:: Data for analysis ::
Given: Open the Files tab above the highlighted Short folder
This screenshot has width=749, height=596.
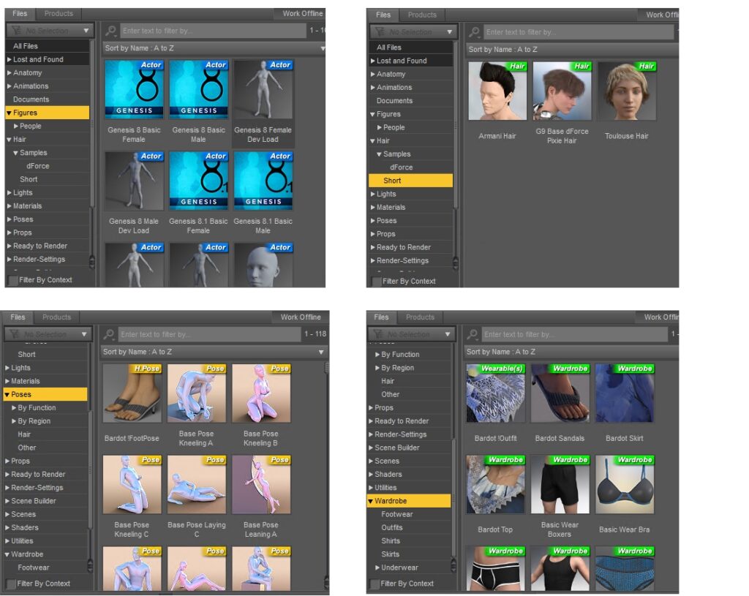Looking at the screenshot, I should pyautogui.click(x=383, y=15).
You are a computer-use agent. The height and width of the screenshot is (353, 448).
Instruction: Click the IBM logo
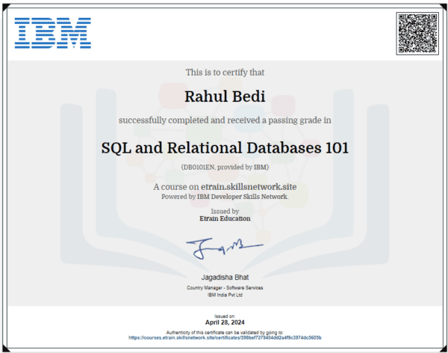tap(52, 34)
:::
• The task:
All of the data above is to be repeated exactly, with the pictures left out.

• Exercise result:
Given: Open the Files tab above the highlighted Short folder
This screenshot has width=749, height=596.
Looking at the screenshot, I should pyautogui.click(x=383, y=15).
You are a computer-use agent. The height and width of the screenshot is (353, 448).
Instruction: Click the IBM logo
tap(52, 34)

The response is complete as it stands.